-- Opening Marker --

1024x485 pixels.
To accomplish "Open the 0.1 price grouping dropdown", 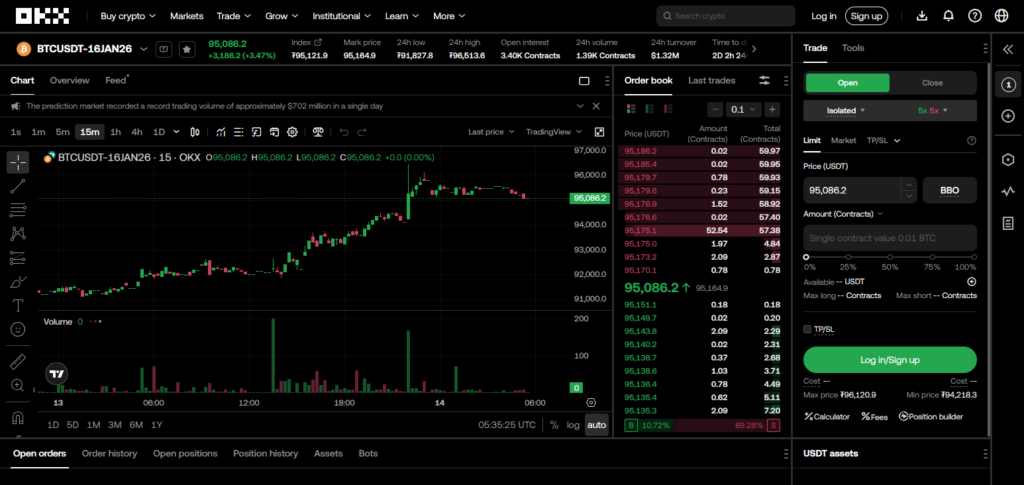I will click(742, 110).
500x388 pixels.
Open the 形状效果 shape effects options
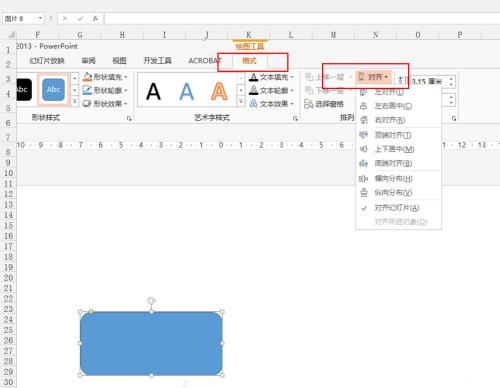[105, 104]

-- Closing Marker --

(Exercise objective)
Only the lines from the one containing "500x388 pixels." through the final line of the listing should be reproduced, exactly and with no pictures.

(Completed task)
500x388 pixels.
Open the 形状效果 shape effects options
[105, 104]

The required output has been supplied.